Exhibit B: Private equity
Endowment and Pension funds are funny creatures. They employ the best of the best, manage insane amount of capital and serially fall prey to 'glamour' investments. In the late 1970's they lobbied to change the regulations so that they could hold more gold; this time it was Private Equity that took them down. Endowment and pension funds couldn't get enough of their cash in PE funds. Now consider the recent dumping of PE stakes by investors led by Harvard University, which manages the largest U.S. endowment at $36.9 billion. Interests in funds managed by KKR, Madison Dearborn LLC and Terra Firma Capital Partners Ltd. all are being offered at discounts of at least 50 percent. Now ain't that smart! In addition, when in any field things get large, the likes of which have never been seen before you know that an access is developing. In PE's case the buyouts became larger and larger. In the late 1980's it was RJR Nabisco deal by KKR that signaled the end in that era, and this time it was BCE - the Canadian telecommunications giant that was to be taken over for $52 billion. Furthermore, they say that when you cant determine who the sucker on the table is, it is usually you. This was the case with the various Private Equity/Hedge Fund IPO's. When Stephen Schwartzman is selling, buying would be a bad idea! This was in my opinion the most obvious sign that the party is coming to an end.
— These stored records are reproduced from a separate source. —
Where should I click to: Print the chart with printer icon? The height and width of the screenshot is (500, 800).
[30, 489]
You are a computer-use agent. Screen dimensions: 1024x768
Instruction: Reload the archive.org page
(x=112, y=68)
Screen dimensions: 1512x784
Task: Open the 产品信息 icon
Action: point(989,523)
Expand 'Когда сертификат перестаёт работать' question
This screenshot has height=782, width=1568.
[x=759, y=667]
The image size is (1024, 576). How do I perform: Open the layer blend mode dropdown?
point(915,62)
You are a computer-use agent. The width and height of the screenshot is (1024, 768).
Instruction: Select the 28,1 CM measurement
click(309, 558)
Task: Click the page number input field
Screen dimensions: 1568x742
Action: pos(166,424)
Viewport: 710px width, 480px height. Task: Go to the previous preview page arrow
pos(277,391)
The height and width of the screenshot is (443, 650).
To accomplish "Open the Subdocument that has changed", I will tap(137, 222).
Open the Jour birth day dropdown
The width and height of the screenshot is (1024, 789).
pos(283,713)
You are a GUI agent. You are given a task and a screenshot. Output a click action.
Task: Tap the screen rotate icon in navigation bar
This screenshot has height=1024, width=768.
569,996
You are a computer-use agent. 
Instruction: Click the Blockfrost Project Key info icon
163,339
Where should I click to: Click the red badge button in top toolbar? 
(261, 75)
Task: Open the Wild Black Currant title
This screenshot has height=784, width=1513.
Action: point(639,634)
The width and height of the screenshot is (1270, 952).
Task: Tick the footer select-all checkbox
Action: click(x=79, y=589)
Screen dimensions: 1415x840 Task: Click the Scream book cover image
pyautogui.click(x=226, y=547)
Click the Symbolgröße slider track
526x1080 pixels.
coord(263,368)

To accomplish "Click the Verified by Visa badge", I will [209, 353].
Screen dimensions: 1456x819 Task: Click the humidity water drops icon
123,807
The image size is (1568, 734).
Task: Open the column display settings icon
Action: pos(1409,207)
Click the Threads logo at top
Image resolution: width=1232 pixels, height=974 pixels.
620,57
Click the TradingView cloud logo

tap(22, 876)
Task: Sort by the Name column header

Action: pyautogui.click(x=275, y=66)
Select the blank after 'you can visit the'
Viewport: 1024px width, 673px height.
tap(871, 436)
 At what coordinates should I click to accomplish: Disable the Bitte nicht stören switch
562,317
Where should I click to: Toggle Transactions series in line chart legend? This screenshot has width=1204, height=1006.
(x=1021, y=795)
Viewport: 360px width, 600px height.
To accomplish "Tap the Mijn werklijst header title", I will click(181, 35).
Exhibit C: Risk..What Risk?
Yes, unfortunately that was what the world had come to believe. This was not just true this time, but every time people are feeling joyous. The spread between the treasuries and the junk bonds becomes smaller and smaller, the covenants become looser (pik toggles anyone) and investors just need yield, any yield as long as it higher than the treasuries (and they don't care how much more risk they are taking!).
Exhibit D: Net-Nets
Now method this is proprietary I must say, and is one that roughly works. One just needs to look at the number of net-nets available in the market and its as simple as that. You don't have to buy them, but as a rule when there are a few (or no) net-nets available in the market, you know some excesses have developed and its time to be cautious.
Now I can't (and no one can) tell you exactly when the kindgom will come, or what the catalyst would be, and none of the things mentioned above is precise but I rather be roughly right and be cautious than be precisely wrong and do nothing (or short it all).